> _Aim of the exercise_: For the data that follows, give the number of lines in which "label" appears. Add nothing to it.

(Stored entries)
####################
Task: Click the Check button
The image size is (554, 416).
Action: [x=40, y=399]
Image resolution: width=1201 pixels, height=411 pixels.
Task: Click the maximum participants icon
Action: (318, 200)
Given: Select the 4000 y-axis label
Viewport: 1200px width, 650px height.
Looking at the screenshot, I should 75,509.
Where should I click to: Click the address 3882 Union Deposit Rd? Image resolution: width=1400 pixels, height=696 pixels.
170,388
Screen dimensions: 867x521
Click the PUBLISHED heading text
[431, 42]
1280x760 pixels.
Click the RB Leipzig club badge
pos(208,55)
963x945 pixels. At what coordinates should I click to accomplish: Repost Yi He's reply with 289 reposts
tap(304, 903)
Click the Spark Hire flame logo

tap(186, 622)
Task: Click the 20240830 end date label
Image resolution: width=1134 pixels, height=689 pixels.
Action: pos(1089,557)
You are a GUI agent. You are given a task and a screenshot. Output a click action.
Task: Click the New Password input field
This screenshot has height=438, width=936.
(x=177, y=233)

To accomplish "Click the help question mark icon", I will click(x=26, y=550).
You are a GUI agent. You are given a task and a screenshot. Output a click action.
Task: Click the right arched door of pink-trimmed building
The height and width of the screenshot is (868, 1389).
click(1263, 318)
####################
> _Solution for this problem_: 2